_DIRECTIONS FOR THIS TASK_
How many lines in the entries below contain the string "width", with case taken into account? Reply with the number alone.

══════════════════════════════

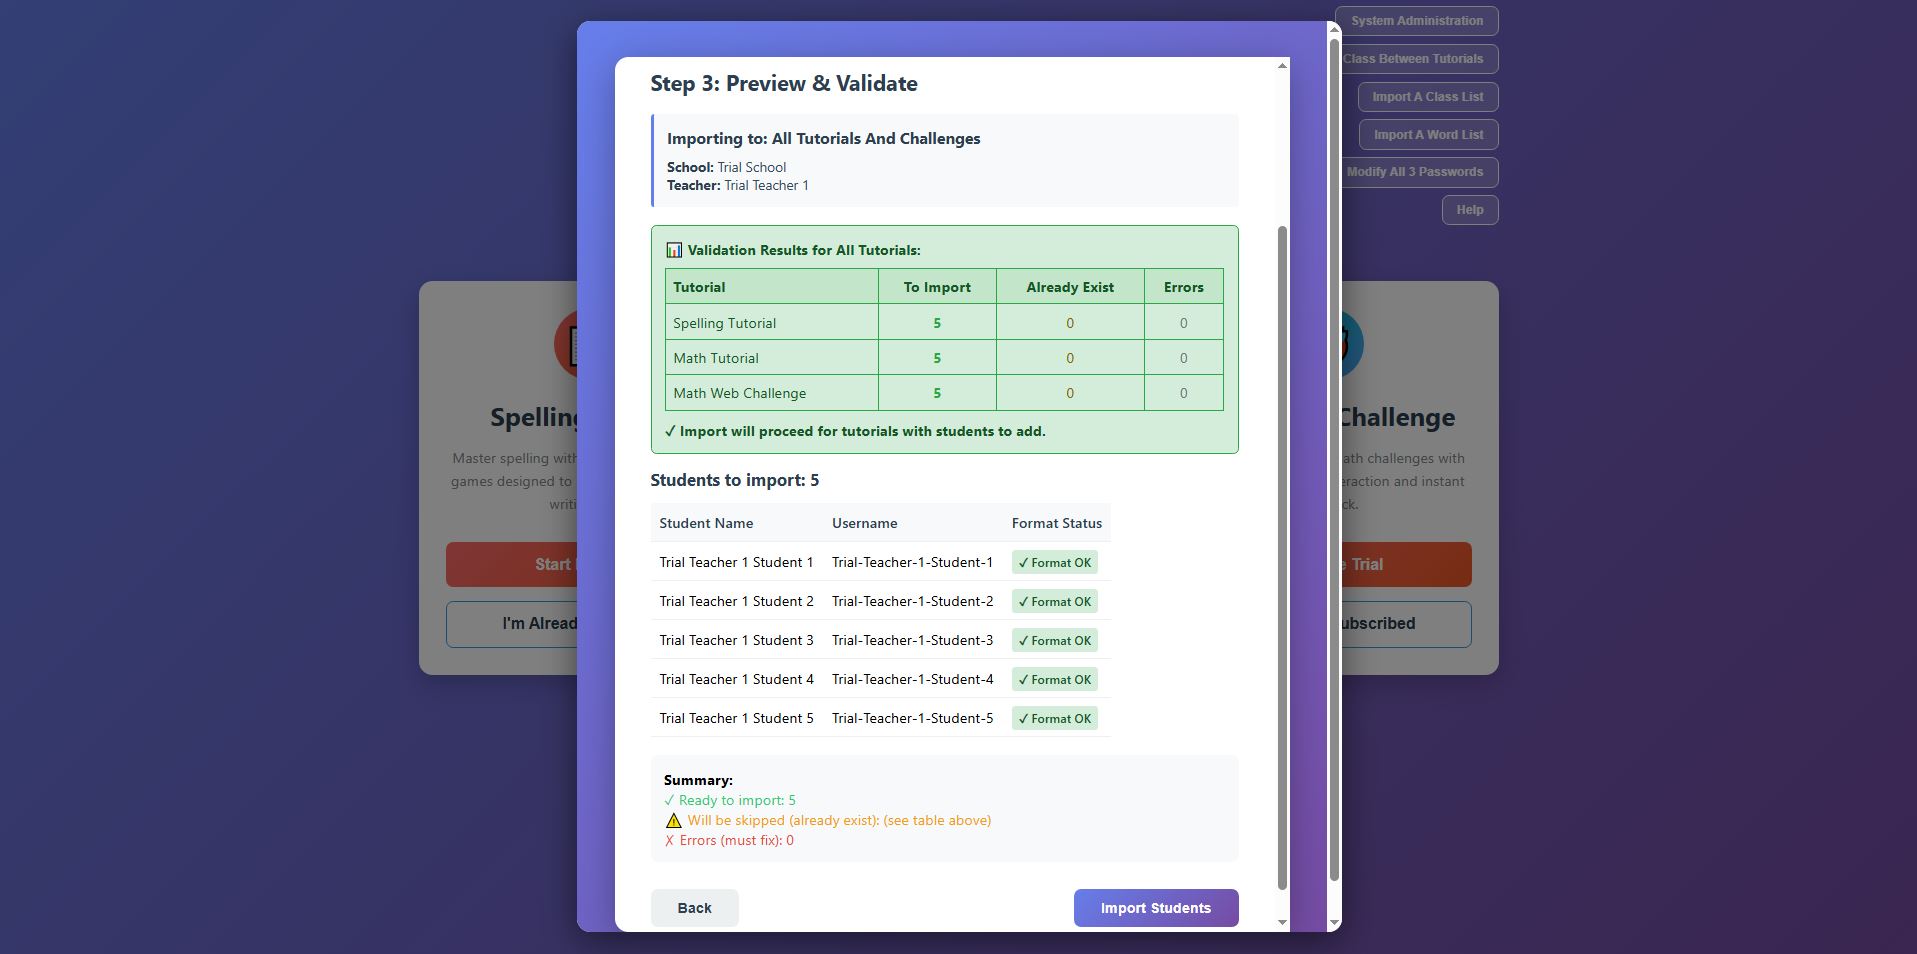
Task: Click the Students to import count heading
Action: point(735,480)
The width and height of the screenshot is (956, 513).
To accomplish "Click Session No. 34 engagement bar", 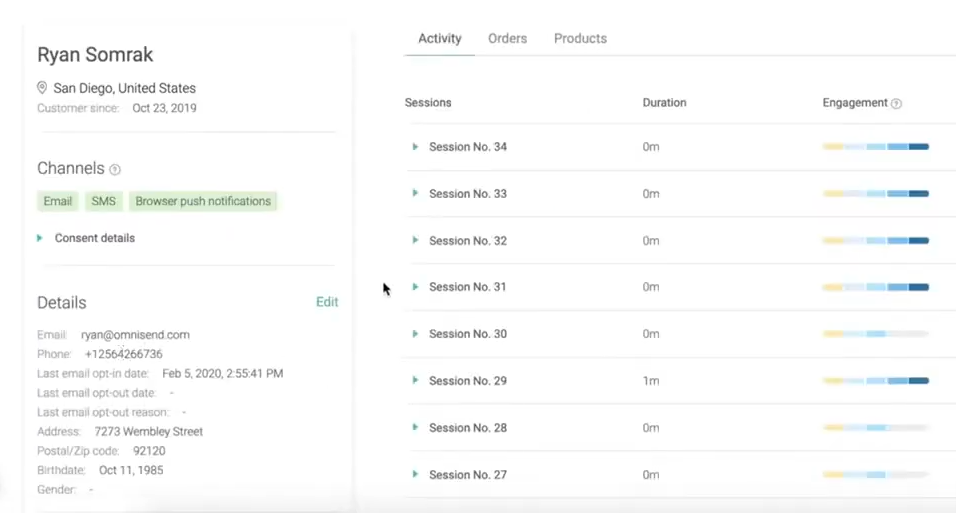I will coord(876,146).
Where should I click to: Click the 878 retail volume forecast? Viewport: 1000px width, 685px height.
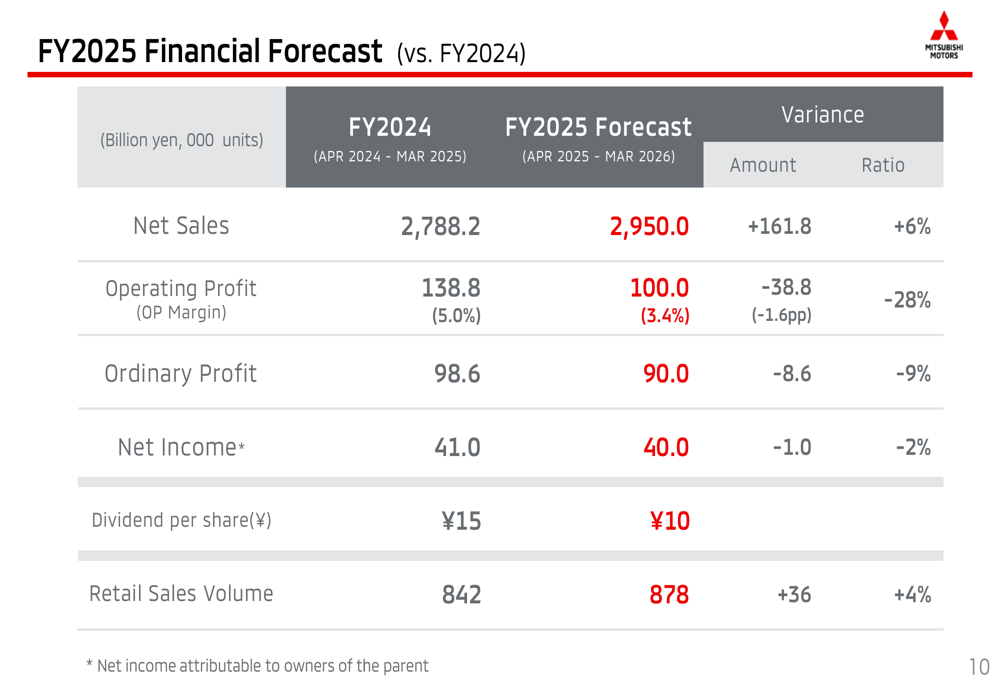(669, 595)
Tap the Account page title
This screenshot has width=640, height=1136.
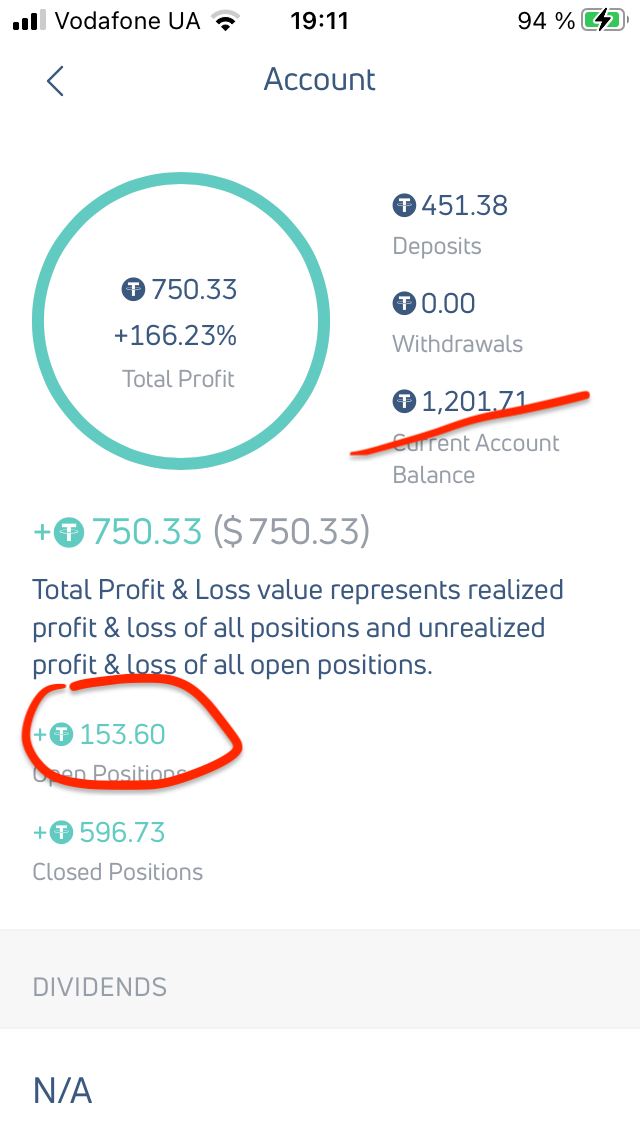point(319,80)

══════════════════════════════

_SOLUTION TO THIS EXERCISE_
3